You can't be gladiatorial all the time.
And besides, I am convinced that as sterling and sparkling as our guests are, our listeners enjoy listening to us because we're not polished like Jared Taylor.
We're not media savvy as, say, Pat Buchanan or something like that.
We're just ordinary guys who happen to have a passion for our country and for our people.
And we want to see the best things preserved.
And right now, we are facing a well-funded, well-organized, and frighteningly hateful opposition.
And folks, we ask you to please consider supporting us financially.
Just a small donation that all adds up.
But, you know, we're just people like you trying to do what we can in any small way we can.
We appreciate the fact that you people listen to us, you support us.
James, I got an email the other day where someone wanted to know where I had been for the past few weeks and said, you know, we can't wait for the imminent return of the incomparable Winston Smith.
And it's kind of made me blush, but these people, they like us.
They love us, and we love them too.
We have the most engaging listening audience or fan base in the world.
And I've said that time and time again, and they're so perceptive of what goes on during the show on the website behind the scenes.
You can't slip anything past them.
They notice these things.
You know, we have a stable of co-hosts here: Winston Smith, Bill Rowland, Keith Alexander, Eddie Miller.
They all helped me get this show produced and broadcast each and every Saturday night, just like clockwork.
And, you know, since we do have kind of a rotating roster there, Keith's normally on every night.
Bill, Winston, and Eddie come on intermittently and really no set schedule.
We just talk amongst each other and see who's available and what we want to cover each week.
And if there's a week where, you know, a couple of weeks, Winston will be on a few weeks in a row, and then he'll be off a couple of weeks.
People notice that.
The listeners notice everything.
And it's very great to be able to share such an intimate relationship with the people that we're out here fighting for.
It makes our work all the more enjoyable.
It does, James.
And our audience, what a warm bunch of people.
When I had the heart attack last year, the outpouring of sympathy and words of encouragement, and it was really touching.
And I still go over those emails occasionally, folks.
I appreciate it.
I appreciate the comments on the blog from the best of the best, Courtney, Miss Courtney there in Alabama.
Always a pleasure to hear from her.
And everybody else who posts on the blog.
What can we say, James?
We have the best audience in the world.
I'm so proud to be associated with them.
If there's one thing that I dislike about being a political festival co-host, it's the people with whom we have to deal.
And we're dealing with scum like Morris Dees and Mark Potok and A. Boxman.

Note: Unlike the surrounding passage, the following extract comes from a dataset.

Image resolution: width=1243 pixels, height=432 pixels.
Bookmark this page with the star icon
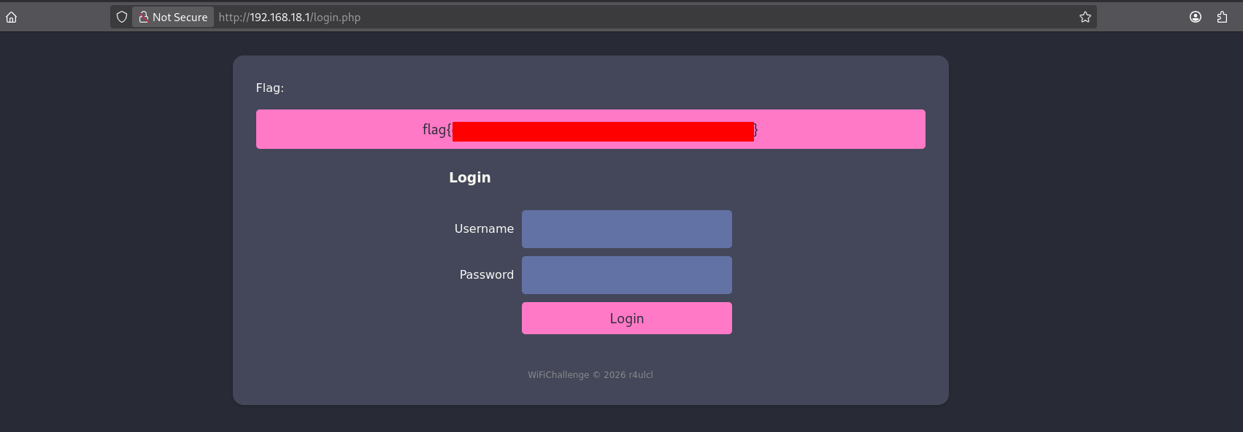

We're dealing with the worst of the worst.
And just saying those names makes me feel like I have to take a shower and drip my mouth out with old-style Listerine.
But then I go to our blog and I look at our guest list, and I feel like I'm standing on the shoulders of giants and I'm standing side by side with well-trained, well-armed, committed warriors to the cause.
It's just a real pleasure.
The people with whom we deal that I like are far more inspirational and far more, they make being a political festival co-host worth it.
They outweigh anything that the scumbags on the left can dish out.
Well, you look at this program, and it really is the sum of all of its parts because it is a genuine grassroots movement.
We came into all this seven years ago now as really as volunteers.
And you look at the worldwide media publicity that this show has garnered, you've got to consider the fact that a great argument could be made that there is an aura of celebrity that surrounds this show now.
And if we are ever judged by the tenacity of our listenership, if we're ever judged by the friends that we keep and the enemies that we have, people who dislike us because this is a Christian program, because this is a show that wants to defend the American experiment as envisioned by our founding fathers.
Well, you know, we want those people to be our enemies.
We want people that hate everything that this country once stood for to not be our associates.
And that's not to say that we don't want to win them over to our side.
We don't want to have converts, but you can't please everybody.
And unfortunately, that's what too many people in politics try to do.
We don't do that.
We are here to serve our people.
And I think we do it better than anyone, if I do say so myself.
And we actually have, we mentioned that this is going to be an open mic program tonight, to the extent that it can be on this show, because we always like to talk a lot.
But we have a caller on the line right now, Rich from Ohio, I believe he was.
Rich, you're on the air.
Hey, how are you doing?
Doing well.
What can we do for you?
I just wanted to say that up here, I'm up in Ohio, and I've been in a movement since I've been very young.
I've been through busing.
I had race riots at my school.
And I went through, I watched the Black Panthers up here in Cleveland.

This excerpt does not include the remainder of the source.